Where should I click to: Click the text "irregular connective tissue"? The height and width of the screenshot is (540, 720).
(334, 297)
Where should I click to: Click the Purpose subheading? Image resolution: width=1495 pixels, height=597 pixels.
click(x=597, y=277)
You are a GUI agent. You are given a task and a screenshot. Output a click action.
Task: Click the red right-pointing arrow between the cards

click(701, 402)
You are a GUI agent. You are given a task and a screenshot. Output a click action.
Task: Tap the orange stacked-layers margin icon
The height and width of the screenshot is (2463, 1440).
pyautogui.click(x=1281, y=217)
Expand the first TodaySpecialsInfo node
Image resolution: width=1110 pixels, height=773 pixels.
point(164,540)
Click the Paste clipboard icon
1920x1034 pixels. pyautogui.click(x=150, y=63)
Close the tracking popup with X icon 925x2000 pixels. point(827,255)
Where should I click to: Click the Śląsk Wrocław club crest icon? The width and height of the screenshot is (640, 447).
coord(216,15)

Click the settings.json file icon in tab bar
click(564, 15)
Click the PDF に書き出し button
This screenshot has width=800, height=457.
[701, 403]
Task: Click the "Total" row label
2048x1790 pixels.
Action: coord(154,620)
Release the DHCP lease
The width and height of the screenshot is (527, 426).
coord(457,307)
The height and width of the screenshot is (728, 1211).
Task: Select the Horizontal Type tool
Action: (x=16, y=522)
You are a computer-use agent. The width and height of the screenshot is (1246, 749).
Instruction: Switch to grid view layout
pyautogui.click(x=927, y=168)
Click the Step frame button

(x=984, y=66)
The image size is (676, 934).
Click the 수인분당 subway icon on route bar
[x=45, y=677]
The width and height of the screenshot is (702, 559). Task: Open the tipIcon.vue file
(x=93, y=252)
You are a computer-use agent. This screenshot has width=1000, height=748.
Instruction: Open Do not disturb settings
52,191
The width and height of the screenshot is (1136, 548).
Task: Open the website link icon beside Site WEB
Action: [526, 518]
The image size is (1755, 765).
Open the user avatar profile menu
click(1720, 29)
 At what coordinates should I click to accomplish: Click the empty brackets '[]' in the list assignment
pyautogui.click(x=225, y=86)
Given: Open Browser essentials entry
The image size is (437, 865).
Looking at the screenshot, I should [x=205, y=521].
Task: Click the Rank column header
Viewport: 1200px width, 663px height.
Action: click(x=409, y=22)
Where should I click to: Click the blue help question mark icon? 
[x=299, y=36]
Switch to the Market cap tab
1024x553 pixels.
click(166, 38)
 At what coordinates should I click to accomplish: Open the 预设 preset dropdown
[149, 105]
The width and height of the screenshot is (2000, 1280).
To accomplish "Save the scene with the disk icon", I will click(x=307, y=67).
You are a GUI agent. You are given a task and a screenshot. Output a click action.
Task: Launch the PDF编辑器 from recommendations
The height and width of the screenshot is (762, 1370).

● **DIRECTIONS**:
Quote the listing in full, please, keeping every line exact.

● **ANSWER TO THIS EXERCISE**:
Where should I click to: Click the text "irregular connective tissue"? The height and width of the screenshot is (540, 720).
(334, 297)
Where should I click to: Click the Purpose subheading? Image resolution: width=1495 pixels, height=597 pixels.
click(x=597, y=277)
You are a GUI agent. You are given a task and a screenshot. Output a click action.
Task: Click the red right-pointing arrow between the cards

click(701, 402)
You are a GUI agent. You are given a task and a screenshot. Output a click action.
Task: Tap the orange stacked-layers margin icon
The height and width of the screenshot is (2463, 1440).
pyautogui.click(x=1281, y=217)
Expand the first TodaySpecialsInfo node
Image resolution: width=1110 pixels, height=773 pixels.
point(164,540)
Click the Paste clipboard icon
1920x1034 pixels. pyautogui.click(x=150, y=63)
Close the tracking popup with X icon 925x2000 pixels. point(827,255)
Where should I click to: Click the Śląsk Wrocław club crest icon? The width and height of the screenshot is (640, 447).
coord(216,15)

Click the settings.json file icon in tab bar
click(564, 15)
Click the PDF に書き出し button
This screenshot has width=800, height=457.
[701, 403]
Task: Click the "Total" row label
2048x1790 pixels.
Action: coord(154,620)
Release the DHCP lease
The width and height of the screenshot is (527, 426).
coord(457,307)
The height and width of the screenshot is (728, 1211).
Task: Select the Horizontal Type tool
Action: (x=16, y=522)
You are a computer-use agent. The width and height of the screenshot is (1246, 749).
Instruction: Switch to grid view layout
pyautogui.click(x=927, y=168)
Click the Step frame button

(x=984, y=66)
The image size is (676, 934).
Click the 수인분당 subway icon on route bar
[x=45, y=677]
The width and height of the screenshot is (702, 559). Task: Open the tipIcon.vue file
(x=93, y=252)
You are a computer-use agent. This screenshot has width=1000, height=748.
Instruction: Open Do not disturb settings
52,191
The width and height of the screenshot is (1136, 548).
Task: Open the website link icon beside Site WEB
Action: [526, 518]
The image size is (1755, 765).
Open the user avatar profile menu
click(1720, 29)
 At what coordinates should I click to accomplish: Click the empty brackets '[]' in the list assignment
pyautogui.click(x=225, y=86)
Given: Open Browser essentials entry
The image size is (437, 865).
Looking at the screenshot, I should [x=205, y=521].
Task: Click the Rank column header
Viewport: 1200px width, 663px height.
Action: click(x=409, y=22)
Where should I click to: Click the blue help question mark icon? 
[x=299, y=36]
Switch to the Market cap tab
1024x553 pixels.
click(166, 38)
 At what coordinates should I click to accomplish: Open the 预设 preset dropdown
[149, 105]
The width and height of the screenshot is (2000, 1280).
To accomplish "Save the scene with the disk icon", I will click(x=307, y=67).
You are a GUI agent. You are given a task and a screenshot. Output a click action.
Task: Launch the PDF编辑器 from recommendations
The height and width of the screenshot is (762, 1370).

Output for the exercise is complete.